文書本文:
------------------------------------------------------------
防風通聖散とは|18種類の生薬からなる漢方薬

防風通聖散(ぼうふうつうしょうさん)は、中国・金元時代の医学書「宣明論(せんめいろん)」に収載されている歴史ある漢方薬です。18種類もの生薬から構成されており、漢方薬の中でも配合生薬の数が多い処方として知られています。

防風通聖散に含まれる18種類の生薬

防風通聖散は、防風(ボウフウ)、黄芩(オウゴン)、大黄(ダイオウ)、芒硝(ボウショウ)、麻黄(マオウ)、石膏(セッコウ)、白朮(ビャクジュツ)、荊芥(ケイガイ)、連翹(レンギョウ)、桔梗(キキョウ)、山梔子(サンシシ)、芍薬(シャクヤク)、当帰(トウキ)、川芎(センキュウ)、薄荷(ハッカ)、滑石(カッセキ)、生姜(ショウキョウ)、甘草(カンゾウ)の18種類の生薬で構成されています。これらの生薬がそれぞれの作用を発揮しながら相互に影響し合うことで、複合的な効果をもたらします。

防風通聖散の主な作用

防風通聖散には大きく分けて4つの作用グループがあります。第一に、防風・荊芥・麻黄・薄荷・生姜が発汗を促し、体表から邪気を発散させる「発汗解表作用」があります。第二に、大黄・芒硝が便通を促進し、体内の不要物を排出する「瀉下作用」があります。第三に、滑石・白朮が余分な水分を尿として排出する「利水作用」があります。第四に、黄芩・山梔子・石膏・薄荷が体内にこもった熱を冷ます「清熱作用」があります。これらの作用が組み合わさることで、体内に蓄積した余分なものを汗・便・尿として排出し、代謝を促進する効果が期待できます。

防風通聖散の効能・効果

防風通聖散の添付文書に記載されている効能・効果は「体力充実して、腹部に皮下脂肪が多く、便秘がちなものの次の諸症:高血圧や肥満に伴う動悸・肩こり・のぼせ・むくみ・便秘、蓄膿症(副鼻腔炎)、湿疹・皮膚炎、ふきでもの(にきび)、肥満症」とされています。この効能・効果の記載からもわかるように、防風通聖散は体力が充実している人を対象とした漢方薬であり、すべての肥満や便秘に使用できるわけではありません。

防風通聖散が向いている人の特徴|実証タイプとは

漢方医学では、患者さんの体質や症状の現れ方を「証(しょう)」という概念で捉えます。証の判断基準の一つに「虚実(きょじつ)」があり、防風通聖散は「実証(じっしょう)」タイプの方に適した漢方薬です。実証とは、体力や抵抗力が充実している状態を指し、病気の原因となる邪気と積極的に戦う力がある体質のことを意味します。
------------------------------------------------------------
データセット内容:

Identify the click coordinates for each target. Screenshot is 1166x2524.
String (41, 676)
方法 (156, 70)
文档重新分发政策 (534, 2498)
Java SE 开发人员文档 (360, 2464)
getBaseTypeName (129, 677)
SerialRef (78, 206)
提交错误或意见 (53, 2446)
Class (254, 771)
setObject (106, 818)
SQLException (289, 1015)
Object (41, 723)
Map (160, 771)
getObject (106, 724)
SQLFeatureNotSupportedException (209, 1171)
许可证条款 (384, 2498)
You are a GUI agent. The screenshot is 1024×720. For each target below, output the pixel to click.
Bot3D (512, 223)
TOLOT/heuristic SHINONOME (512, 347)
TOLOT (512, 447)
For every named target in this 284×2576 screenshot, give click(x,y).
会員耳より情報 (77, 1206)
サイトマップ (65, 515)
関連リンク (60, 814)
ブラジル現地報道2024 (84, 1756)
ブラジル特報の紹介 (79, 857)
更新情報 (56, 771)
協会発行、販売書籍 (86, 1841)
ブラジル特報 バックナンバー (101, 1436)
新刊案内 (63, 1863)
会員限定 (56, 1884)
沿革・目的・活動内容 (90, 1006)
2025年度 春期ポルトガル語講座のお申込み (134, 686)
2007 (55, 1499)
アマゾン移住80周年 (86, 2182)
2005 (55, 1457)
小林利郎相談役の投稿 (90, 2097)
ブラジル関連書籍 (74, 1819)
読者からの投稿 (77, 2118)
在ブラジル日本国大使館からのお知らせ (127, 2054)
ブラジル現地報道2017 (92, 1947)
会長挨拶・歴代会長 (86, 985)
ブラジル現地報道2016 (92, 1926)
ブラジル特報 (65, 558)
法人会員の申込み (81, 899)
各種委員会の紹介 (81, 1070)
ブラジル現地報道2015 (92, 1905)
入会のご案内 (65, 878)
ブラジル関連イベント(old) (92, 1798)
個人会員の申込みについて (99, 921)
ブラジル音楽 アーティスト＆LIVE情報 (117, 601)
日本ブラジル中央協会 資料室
------------------------------------------------------------
プロンプト 1: 防風通聖散の本文のうち、"防風通聖散は、防風(ボウフウ"から"複合的な効果をもたらします。"までを、両端も含めてそのまま打ち直してください。
プロンプト 2: 防風通聖散の本文によると、防風通聖散はどの医学書に収載されているか。
リストは本文とは別の資料である。

出力 1:
防風通聖散は、防風(ボウフウ)、黄芩(オウゴン)、大黄(ダイオウ)、芒硝(ボウショウ)、麻黄(マオウ)、石膏(セッコウ)、白朮(ビャクジュツ)、荊芥(ケイガイ)、連翹(レンギョウ)、桔梗(キキョウ)、山梔子(サンシシ)、芍薬(シャクヤク)、当帰(トウキ)、川芎(センキュウ)、薄荷(ハッカ)、滑石(カッセキ)、生姜(ショウキョウ)、甘草(カンゾウ)の18種類の生薬で構成されています。これらの生薬がそれぞれの作用を発揮しながら相互に影響し合うことで、複合的な効果をもたらします。

出力 2: 中国・金元時代の医学書「宣明論(せんめいろん)」。